***** Rows *****
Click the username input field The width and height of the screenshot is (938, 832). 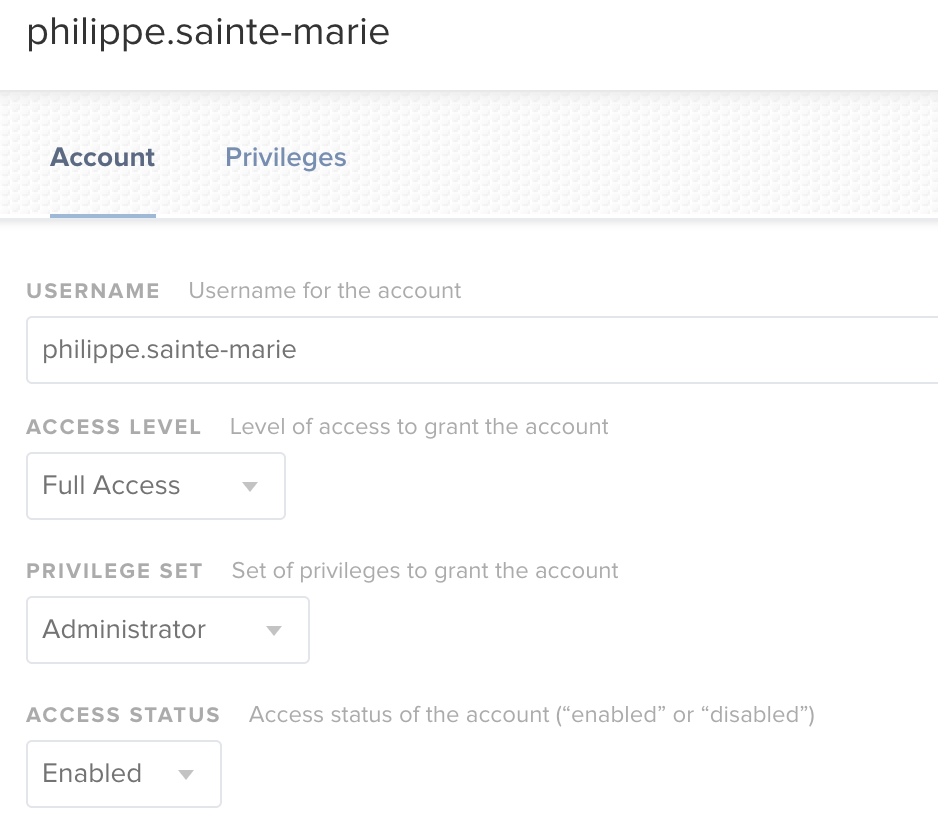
*****
***** Rows *****
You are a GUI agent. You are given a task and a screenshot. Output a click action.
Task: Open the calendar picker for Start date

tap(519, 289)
*****
***** Rows *****
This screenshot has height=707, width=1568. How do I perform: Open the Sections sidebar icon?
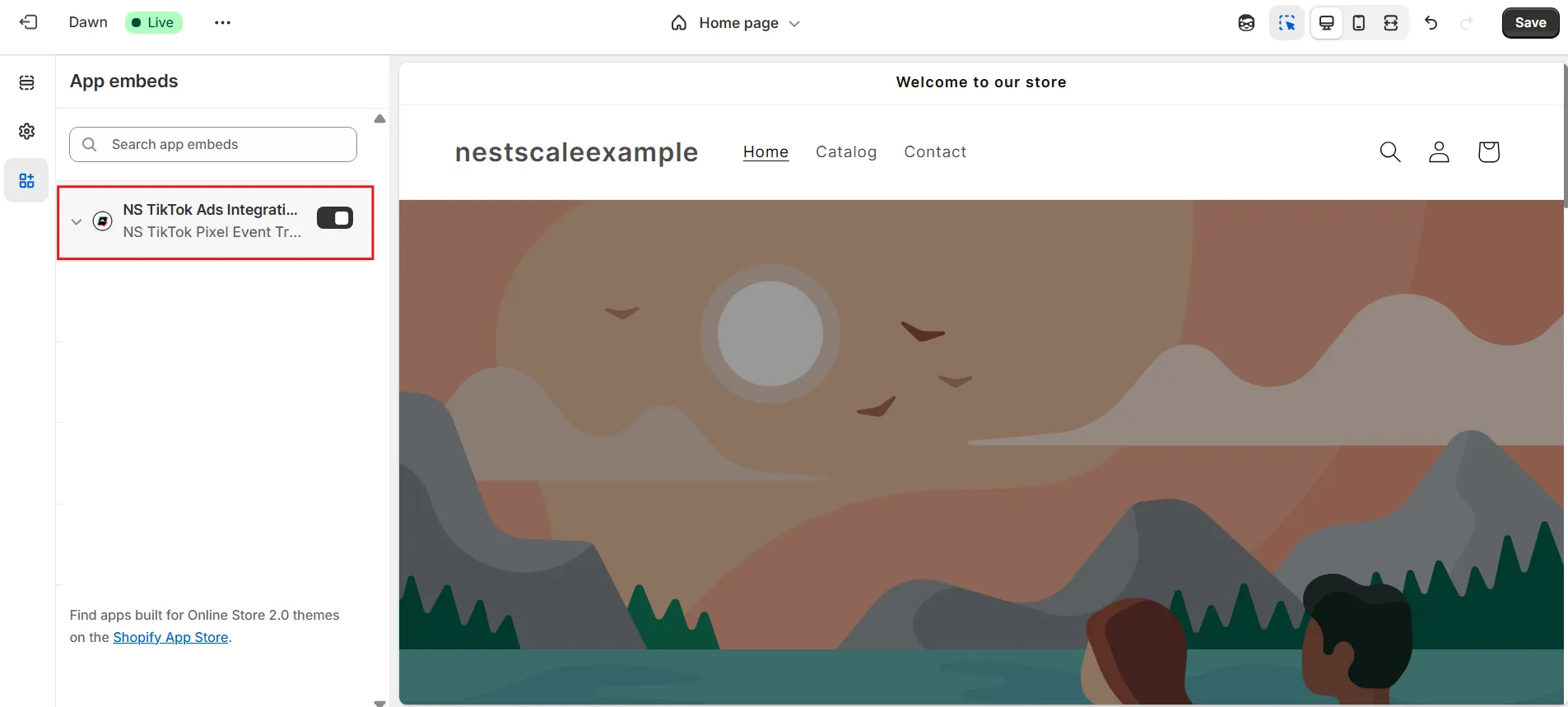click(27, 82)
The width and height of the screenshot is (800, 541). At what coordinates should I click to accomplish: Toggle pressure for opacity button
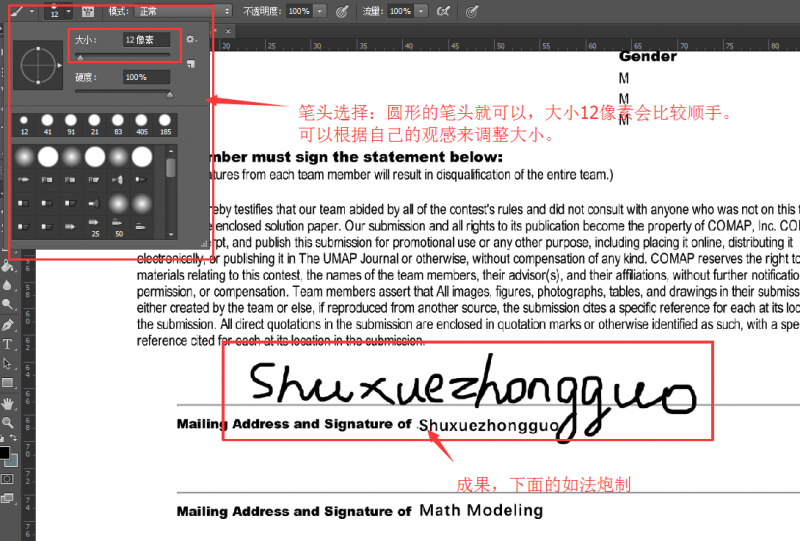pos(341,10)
*****
> **Exercise aim**: Rewrite the records from the line with "The width and height of the screenshot is (800, 541)." through the line with "pos(341,10)", swapping "opacity" for "transparency" and changing nothing else. Leave out the pictures.

> **Written answer**:
The width and height of the screenshot is (800, 541). At what coordinates should I click to accomplish: Toggle pressure for transparency button
pos(341,10)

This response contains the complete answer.